Extend the essay below on how accurate the early records in Genesis are, picking up right after its last words.

Excerpted text:
================

Thursday, January 10, 2008

The eternally working Creator (part 3)

Understanding what God means
So we can gain some "understanding" on ways that the ancient records could have been compiled; but next we need to try to understand how "accurate" (at least, in our information-driven, Western sense) the records were, especially the earlier ones. Even a cursory reading of Genesis will make it obvious that, going back toward the beginning of the book, the earlier accounts tend to get shorter and shorter (the account of Noah and the flood is a notable exception), even though they record individuals' lifespans said to reach hundreds of years. Obviously, a lot of information about
events, and people's lives, dropped out of the records over time, before they were finally compiled into the book we have as Genesis. And in contrast with what was said in part 2 of this series, about the genuine reliability of oral records, still given enough time it's inevitable that mistakes or omissions will creep into any records; in extreme cases, it's like the game of Telephone, where a group of kids whispers a sentence from ear to ear around the room, till its weirdly morphed final version is the cause for fits of giggles and laughter.

So the mere fact that the earlier records in Genesis are usually so abbreviated is strong evidence that a lot of information had dropped out before they were compiled in a single book. The fact, meanwhile ...

================

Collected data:
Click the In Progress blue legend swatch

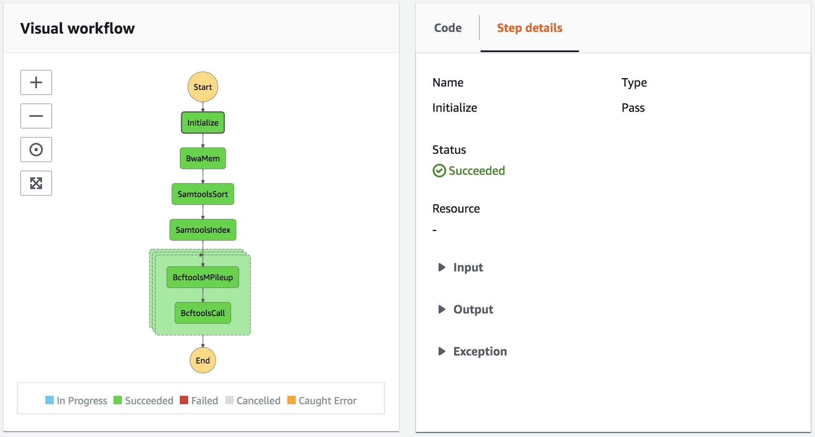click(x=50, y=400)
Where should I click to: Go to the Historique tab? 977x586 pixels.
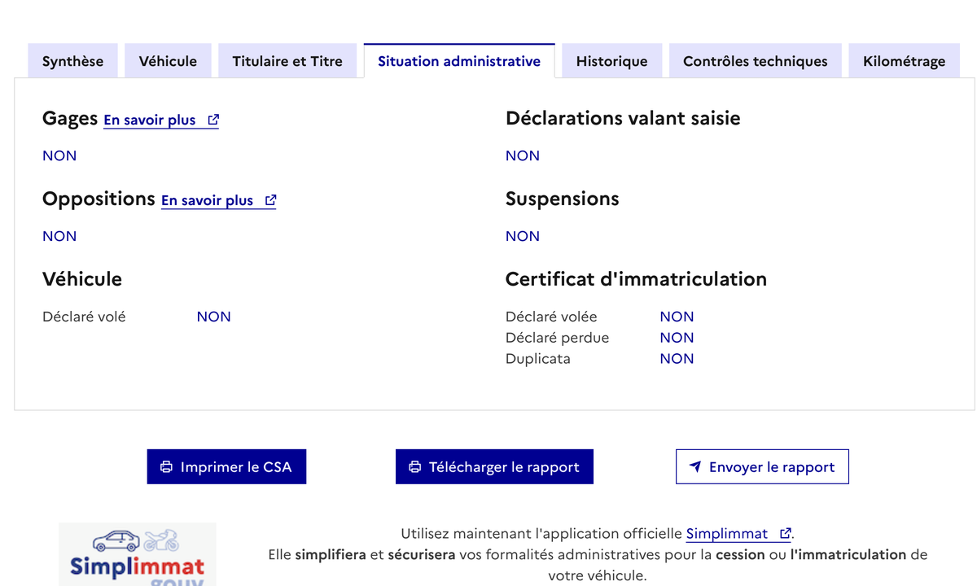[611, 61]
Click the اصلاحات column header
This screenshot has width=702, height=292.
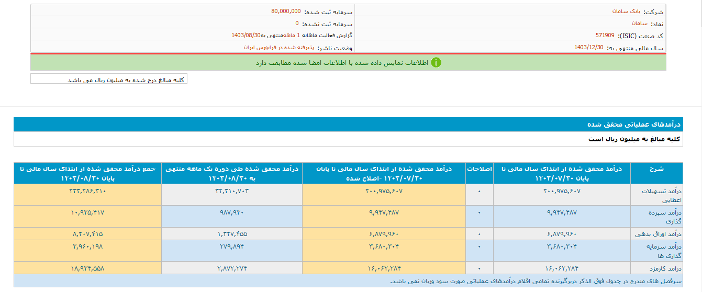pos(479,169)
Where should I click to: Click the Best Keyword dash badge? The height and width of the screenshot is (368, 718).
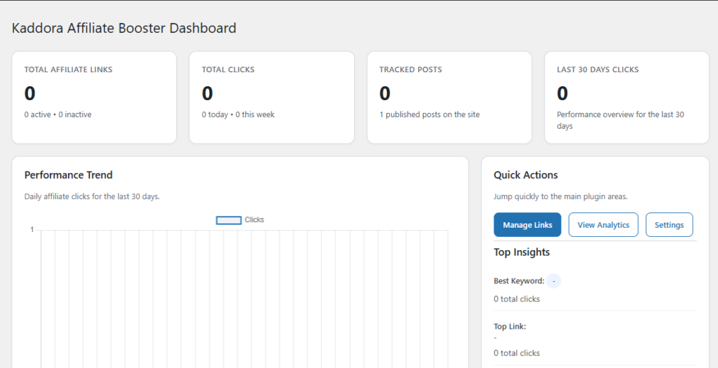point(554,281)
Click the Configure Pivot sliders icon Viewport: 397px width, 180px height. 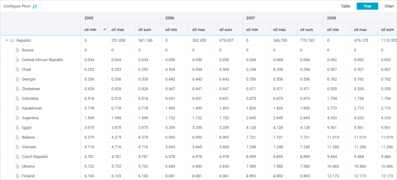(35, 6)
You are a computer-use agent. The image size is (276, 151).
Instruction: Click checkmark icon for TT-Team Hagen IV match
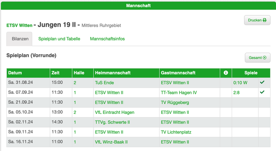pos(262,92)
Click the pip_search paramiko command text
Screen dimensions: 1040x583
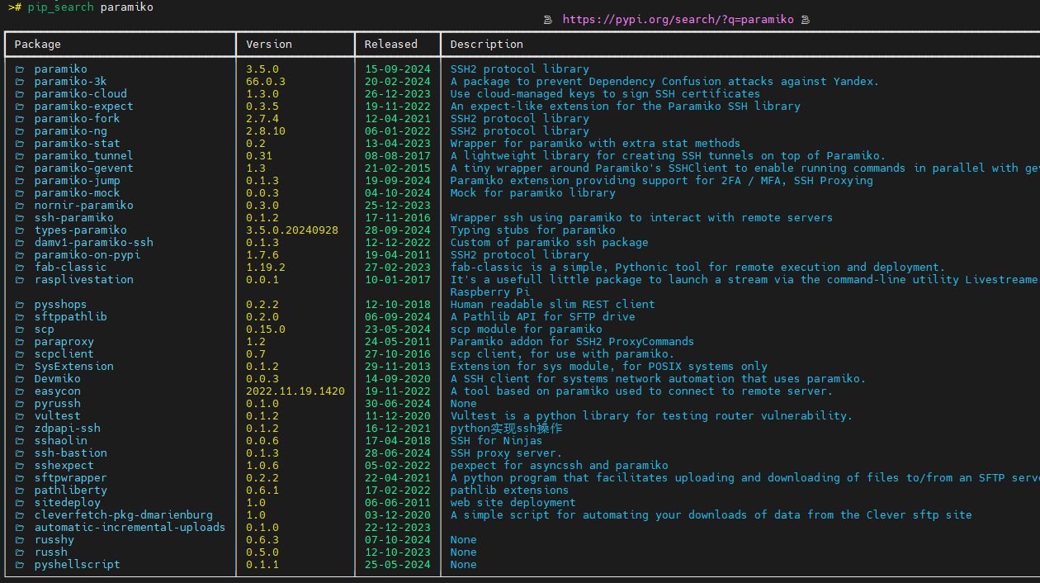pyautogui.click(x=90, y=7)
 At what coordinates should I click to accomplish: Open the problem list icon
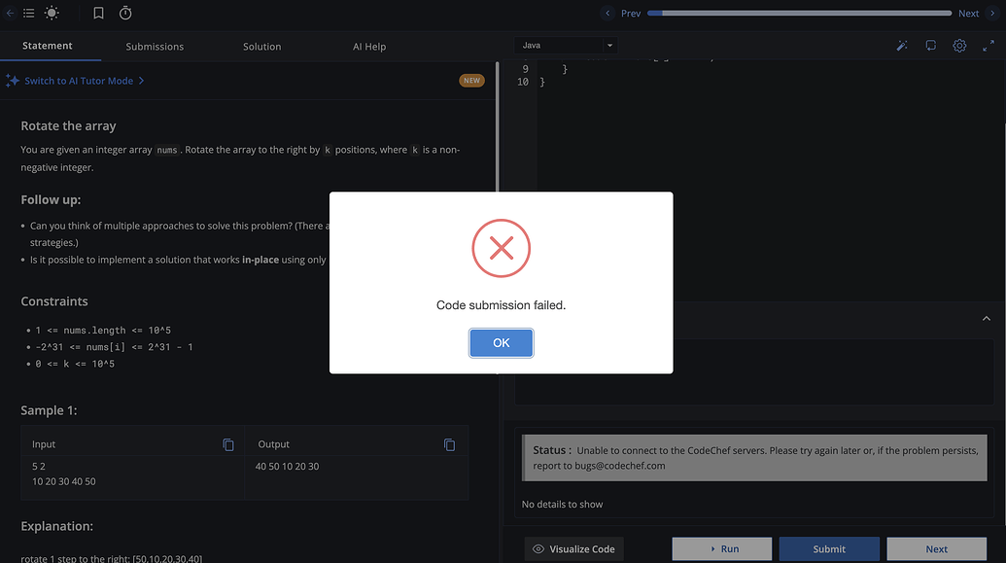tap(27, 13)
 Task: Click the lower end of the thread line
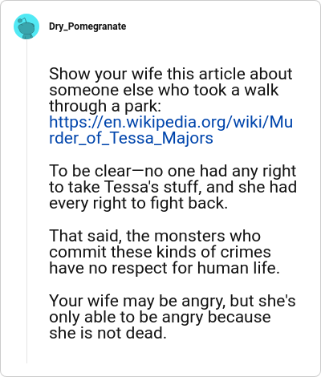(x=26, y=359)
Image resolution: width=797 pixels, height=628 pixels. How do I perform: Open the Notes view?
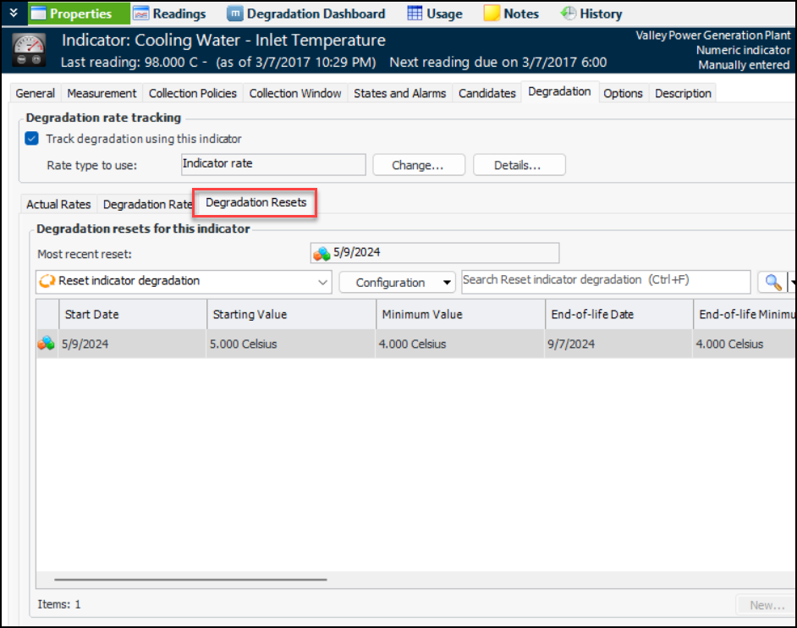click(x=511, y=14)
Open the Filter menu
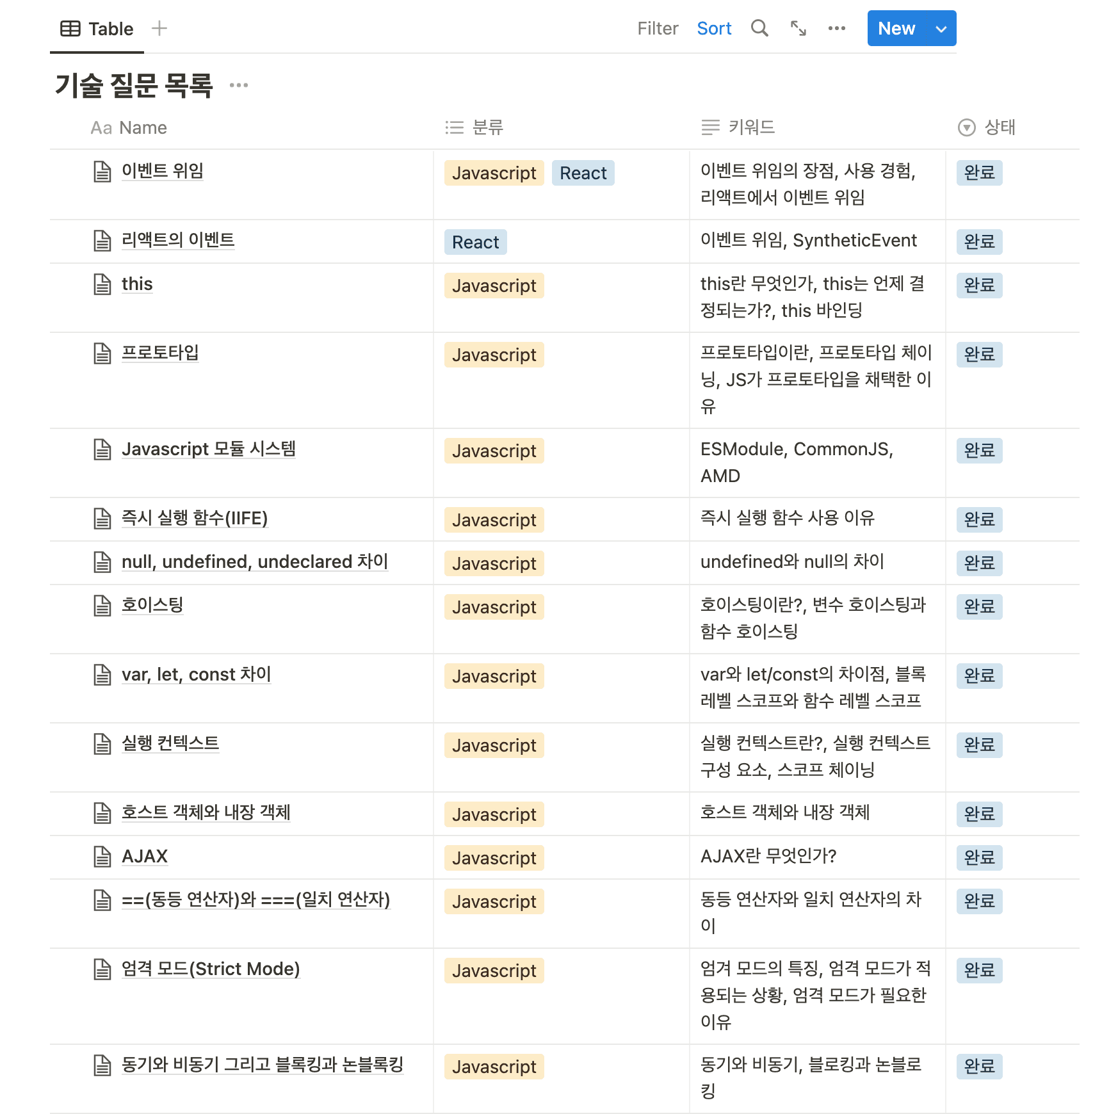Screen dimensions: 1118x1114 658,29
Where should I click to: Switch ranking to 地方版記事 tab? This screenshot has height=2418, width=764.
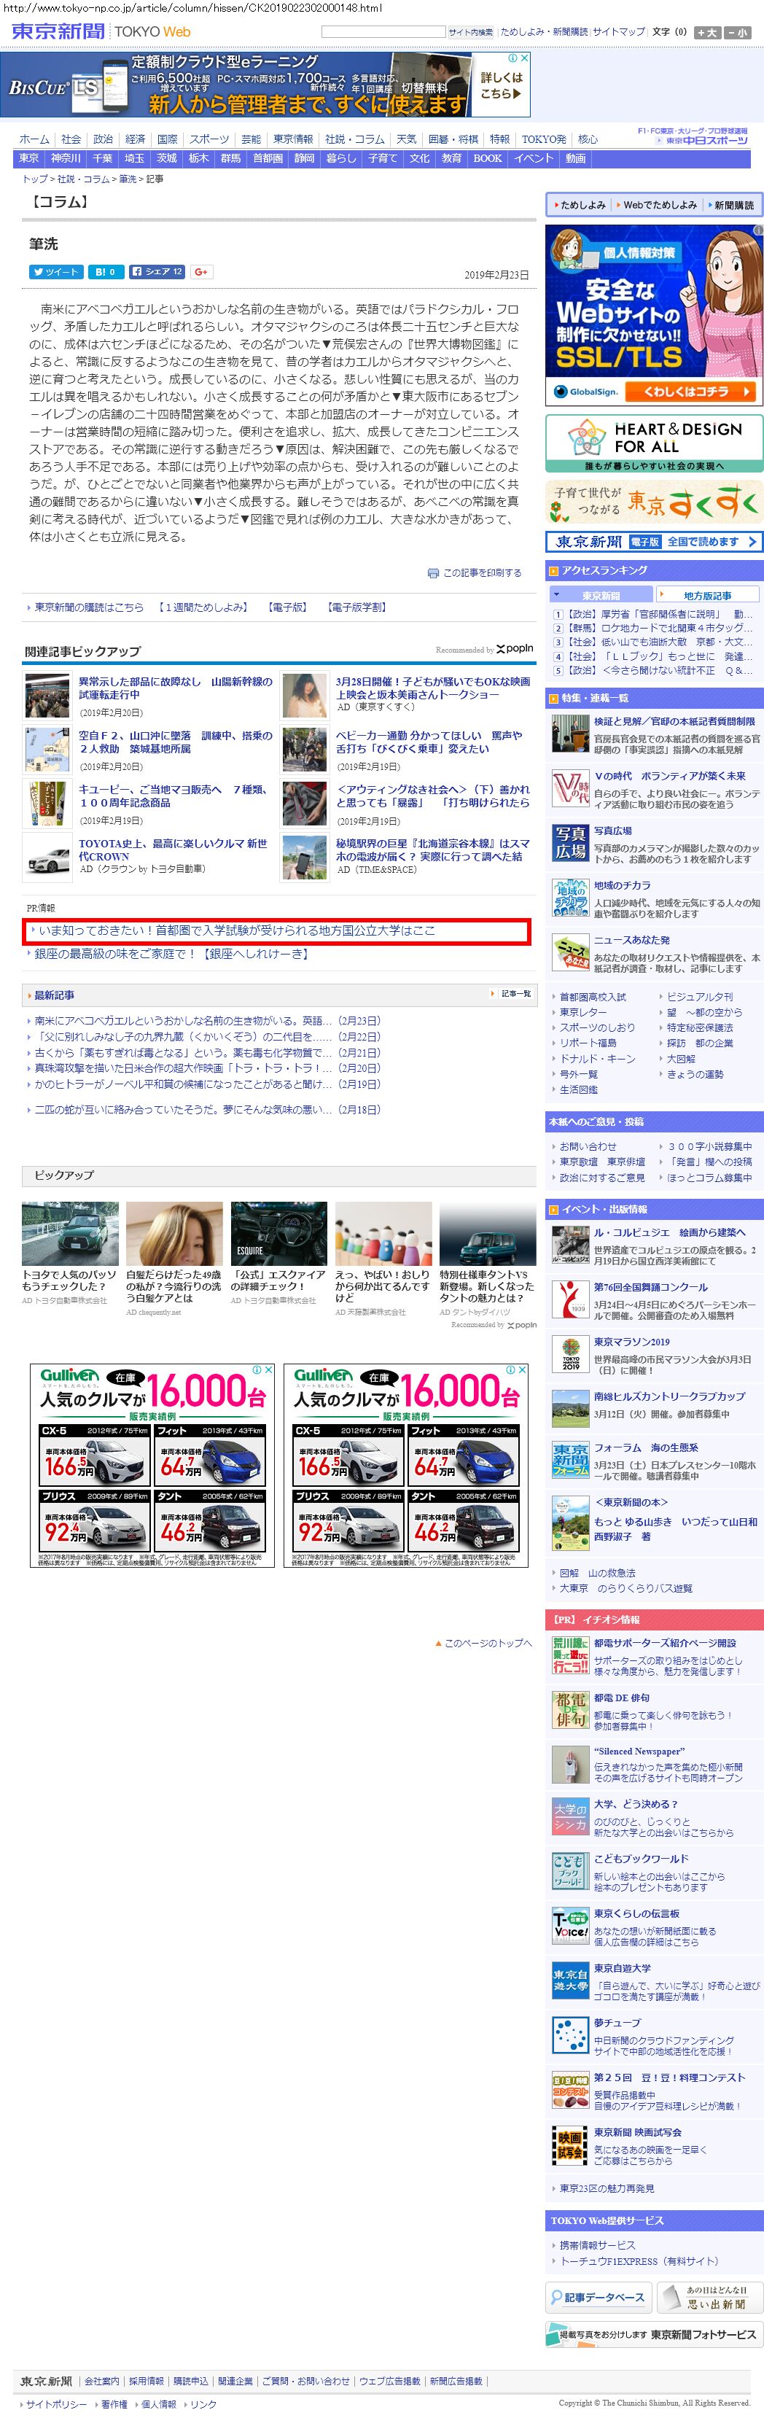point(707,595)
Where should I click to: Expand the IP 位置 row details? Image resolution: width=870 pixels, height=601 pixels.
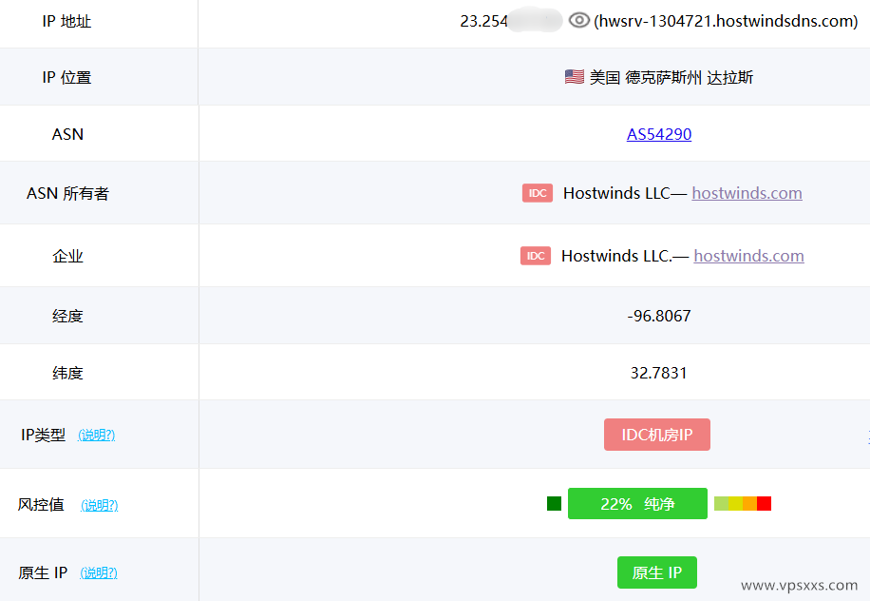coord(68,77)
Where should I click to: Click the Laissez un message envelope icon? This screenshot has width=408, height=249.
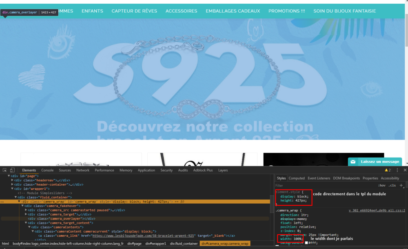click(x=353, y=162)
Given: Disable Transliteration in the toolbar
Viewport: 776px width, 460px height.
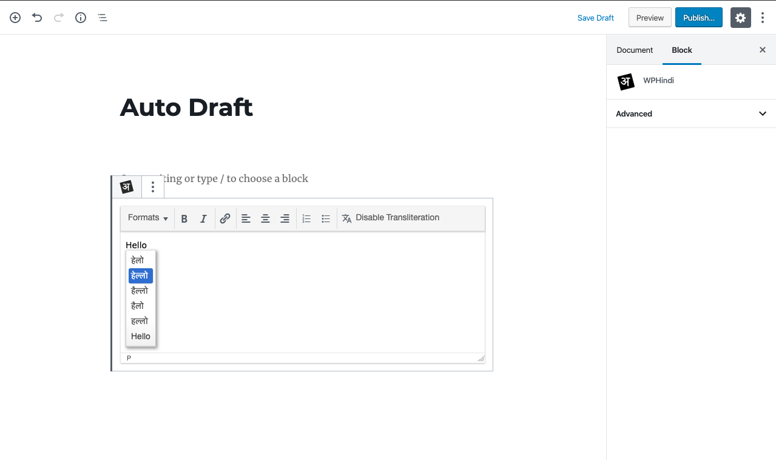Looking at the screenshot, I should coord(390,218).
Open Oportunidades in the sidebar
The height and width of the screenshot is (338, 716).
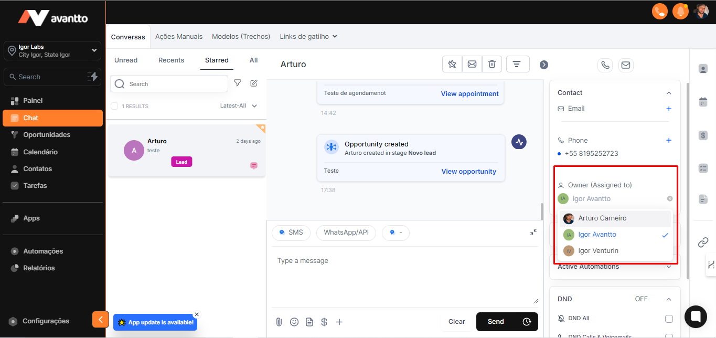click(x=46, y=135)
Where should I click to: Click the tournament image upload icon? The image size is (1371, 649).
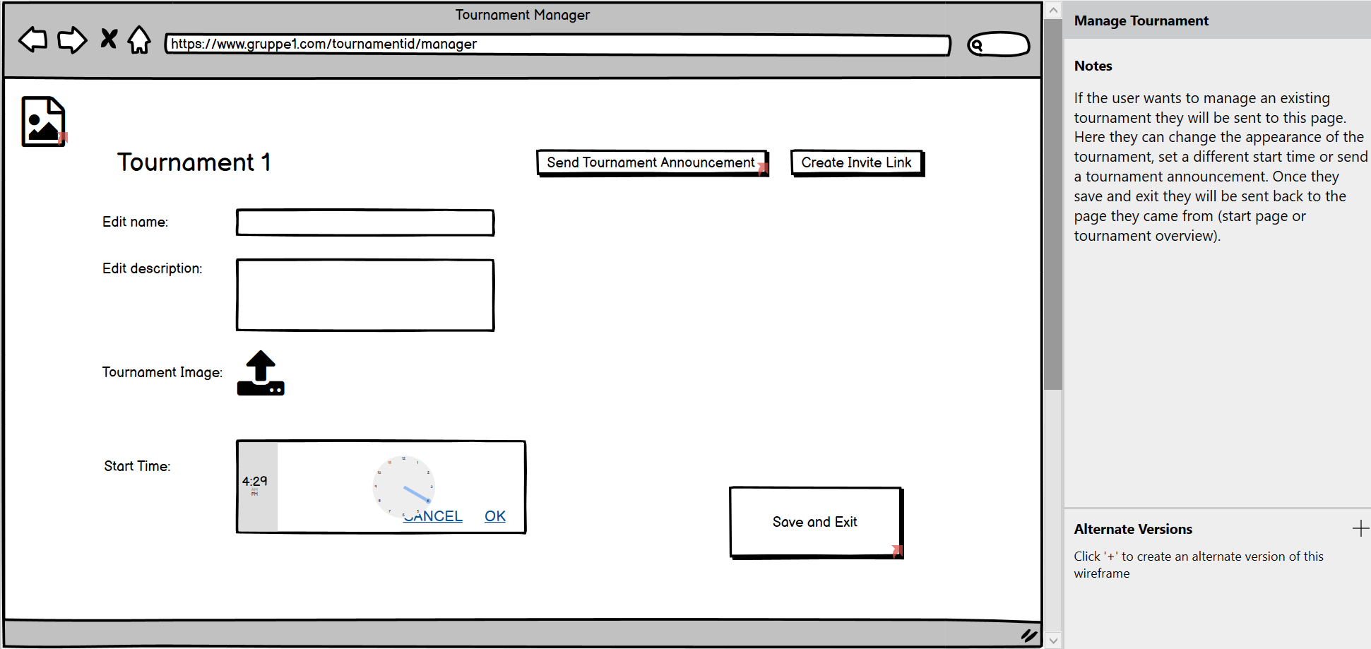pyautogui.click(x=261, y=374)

================

Answer to the problem:
no matter how ancient or fragmentary some of the earliest records were ... that many events, and even names, make a consistent thread of spiritual or prophetic insights that continues right on not only through Genesis, but through all the Hebrew and Greek Scriptures (written over the next 1,500 or more years), is startling evidence that their final product, in its design and authorship, was orchestrated far beyond what any human authors or editors could collaborate to produce. (You would have to postulate some sort of 1,500-year "conspiracy", somehow maintained across multiple cultures, in various languages; often with some of the writers having no contact with, or even knowledge of, many of the others' works; and through frequently chaotic and violent episodes in history; yet somehow succeeding in developing, and passing along, an story overall coherent and consistent in many details. Shades of The da Vinci Code!) Still, just as with Job, it's vital to realize that the completely valid truths conveyed in Scripture need not always have been synonymous with the events having been as literal as the records may appear ... at least, not "literal" or "accurate" as we think of it.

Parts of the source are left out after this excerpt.